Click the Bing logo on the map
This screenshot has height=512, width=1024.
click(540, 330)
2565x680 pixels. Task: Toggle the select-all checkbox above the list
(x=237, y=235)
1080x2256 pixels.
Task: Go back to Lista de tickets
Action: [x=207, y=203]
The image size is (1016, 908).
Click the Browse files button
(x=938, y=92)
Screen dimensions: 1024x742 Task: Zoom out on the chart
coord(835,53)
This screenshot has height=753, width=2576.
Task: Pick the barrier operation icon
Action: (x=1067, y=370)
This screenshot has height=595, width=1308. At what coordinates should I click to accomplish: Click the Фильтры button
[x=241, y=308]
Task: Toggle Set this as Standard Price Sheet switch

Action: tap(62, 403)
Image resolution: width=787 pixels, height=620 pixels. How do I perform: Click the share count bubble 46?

------------------------------------------------------------------------

Transcribe all of the entries without altering anything.

**ANSWER TO THE EXERCISE**
Click the Bing logo on the map
This screenshot has height=512, width=1024.
click(540, 330)
2565x680 pixels. Task: Toggle the select-all checkbox above the list
(x=237, y=235)
1080x2256 pixels.
Task: Go back to Lista de tickets
Action: [x=207, y=203]
The image size is (1016, 908).
Click the Browse files button
(x=938, y=92)
Screen dimensions: 1024x742 Task: Zoom out on the chart
coord(835,53)
This screenshot has height=753, width=2576.
Task: Pick the barrier operation icon
Action: (x=1067, y=370)
This screenshot has height=595, width=1308. At what coordinates should I click to accomplish: Click the Фильтры button
[x=241, y=308]
Task: Toggle Set this as Standard Price Sheet switch

Action: tap(62, 403)
Image resolution: width=787 pixels, height=620 pixels. How do I perform: Click the share count bubble 46?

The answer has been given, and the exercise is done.